Woman goes viral helping animals wounded in Australia fire disaster
Along with hundreds of others around the world, a Norfolk, Virginia, woman is sewing pouches, nests and mittens for animals affected by the catastrophic wildfires in Australia.
Joani Gramm is hard at work. Along with hundreds of others around the world, the Norfolk, Virginia, woman is sewing pouches, nests and mittens for animals affected by the catastrophic wildfires in Australia that have burned nearly 30 million acres. At least 28 people have died nationwide and in the state of New South Wales alone, thousands of homes have been destroyed or damaged.
Gramm, a longtime crafter who lives about 10,000 miles from the fire zone, saw the Animal Rescue Collective's call for help in a Facebook post, but it wasn't until she was at a thrift shop and happened to spot a Steve Irwin action doll that she felt compelled to act. Irwin, nicknamed "The Crocodile Hunter," was an Australian zookeeper, TV personality, wildlife expert, environmentalist and conservationist.
“While we were there we found a Steve Irwin doll so it was kind of like my sign, like you need to do this, this is what you’re supposed to be doing in the moment,” Gramm told Accuweather.
The Animal Rescue Collective, a Brisbane-based organization that supports animal rescues across Australia asked for everything from pouches for joey kangaroos to mittens for koalas with burned paws, blankets, knitted nests and sweaters. The group shared patterns along with directions for how to make them -- and crafters around the world have jumped into action.
“Told myself, I have the skills, I have the resources and the support -- why not get involved and do what I can do?” Gramm said.
Joani Gramm holds up a pouch she sewed for injured animals in Australia.
The Animal Rescue Collective was blown away by the response, posting this statement on its Facebook page:
"The group has grown in 100K members in a week. Yep, in one week. We now have amazing connections around the world and will be able to kit out every wildlife rescue in Australia (and maybe the world??). Could you imagine if we made enough items to stockpile so that if ANY rescue in the world needed items, we could have them sent straight away? What an incredible volunteer effort!"

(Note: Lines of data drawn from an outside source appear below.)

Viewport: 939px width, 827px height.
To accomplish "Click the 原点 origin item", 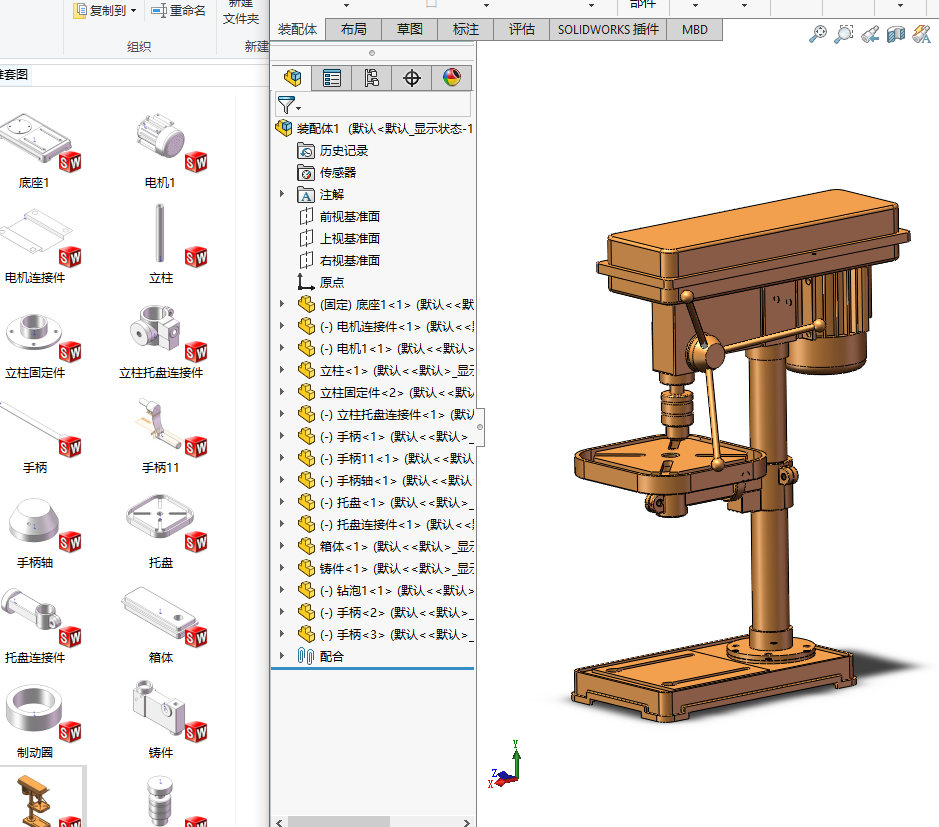I will tap(331, 283).
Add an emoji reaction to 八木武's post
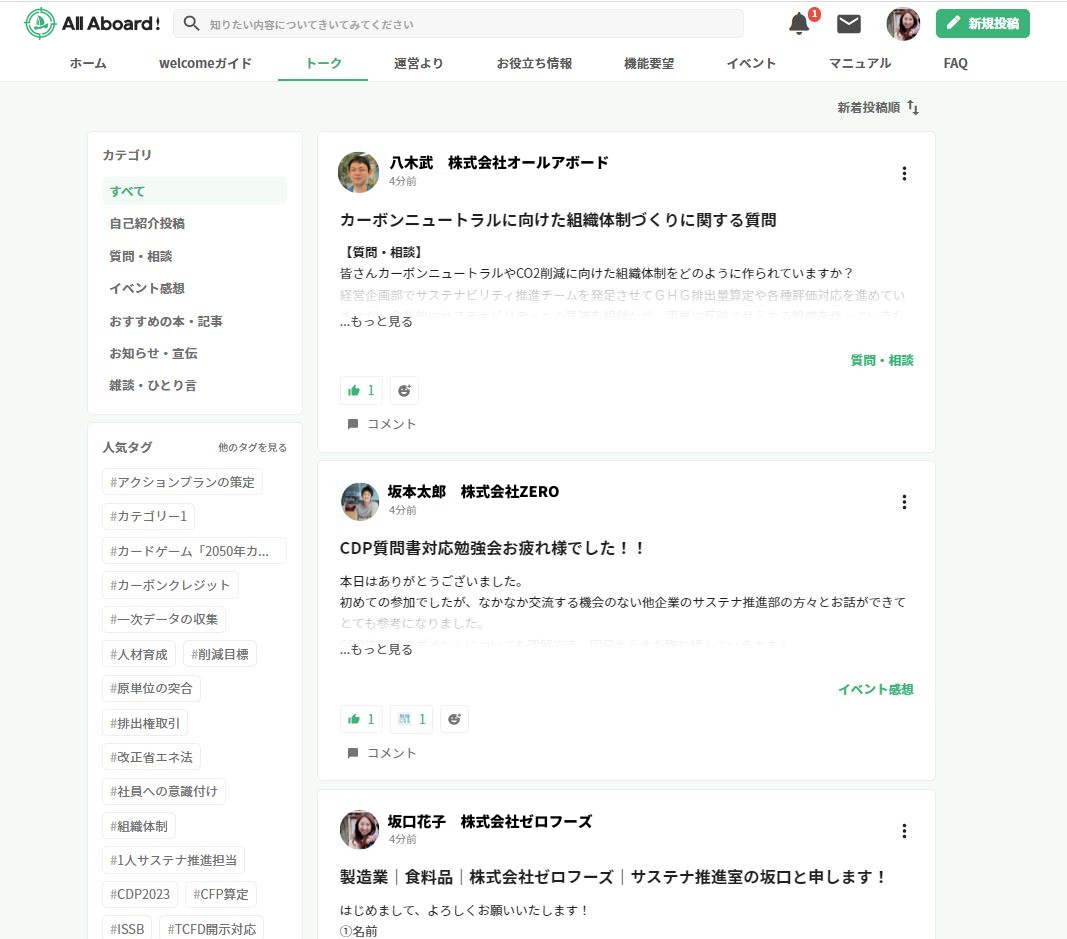This screenshot has height=939, width=1067. pos(404,390)
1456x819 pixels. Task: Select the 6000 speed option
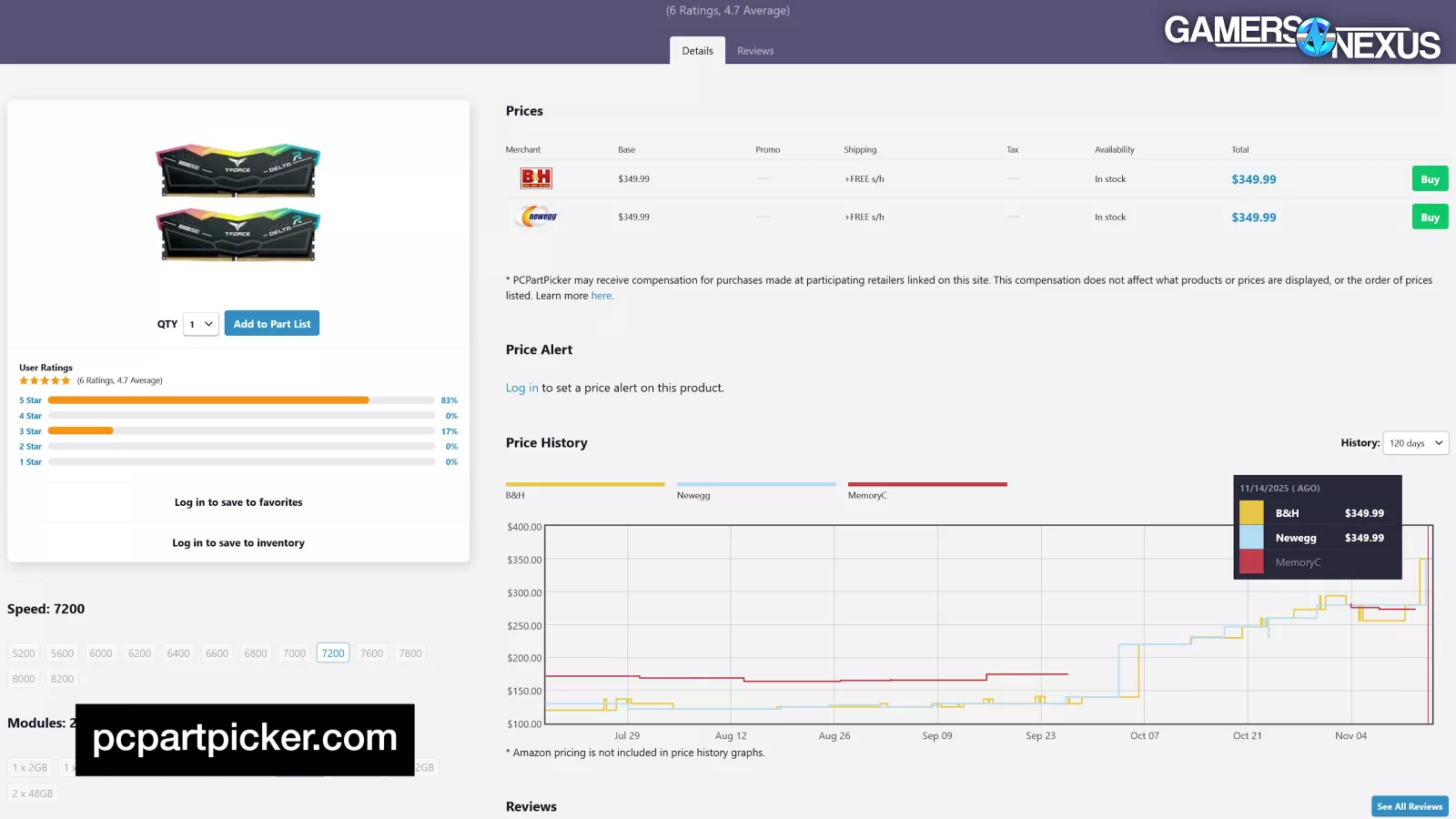[x=101, y=653]
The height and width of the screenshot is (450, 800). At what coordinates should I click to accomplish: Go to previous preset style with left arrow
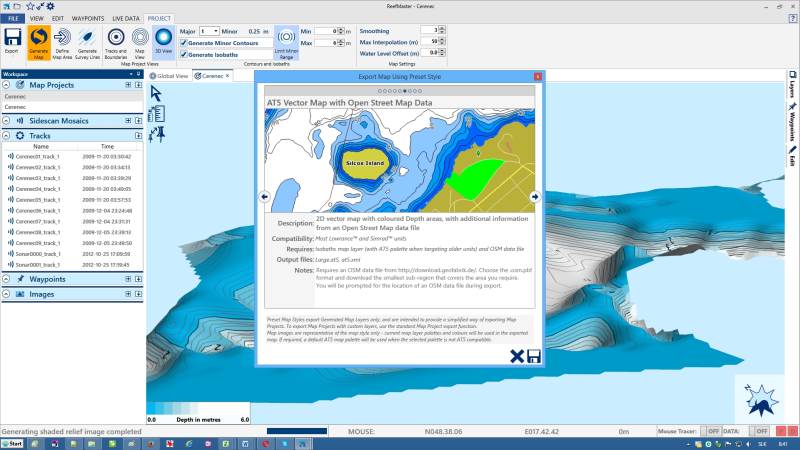[x=265, y=196]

More than 1 billion animals are estimated to have died in the devastating wildfires that began late last year. "It's events like this that may well hasten the extinction process for a range of other species," said Professor Chris Dickman, of The University of Sydney who made the estimate.
"I’ve cried. My 4-year-old has cried. We love animals and seeing the devastation and the impact it’s made on species as a whole... " Gramm, who said she has lost sleep after seeing videos of the devastation unfolding, falters. But taking action and connecting with others has helped her process her sadness.
Family and friends have offered to help take care of her kids as Gramm, a stay-at-home mom, sews day and night.
"Joey and wallaby pouches, there are bat wraps," Gramm said about the items she's been creating. "I’ve been working on some of the flat bat wraps, getting some of those finished to send out. They can just hop right in and it’s like their mother's pouch. They hang there, they can come and go as they please."
Blaze is a Brushtail Possum who is the happy recipient of one of the possum pouches.
But it's not just family and friends helping out. Businesses and strangers have reached out as well. “So I’m using my own materials and now people are donating and not just friends, local people I’ve never met are reaching out to give me items, like materials to sew so I don’t have to use my own stuff. It’s been incredible, I did not expect any of this.”
A mother, doing what she can from across the globe, to help babies in need.
“I’m just a mom, I’m a stay-at-home full-time mom. I didn’t expect me doing a project to explode into inspiring others and making all these connections.”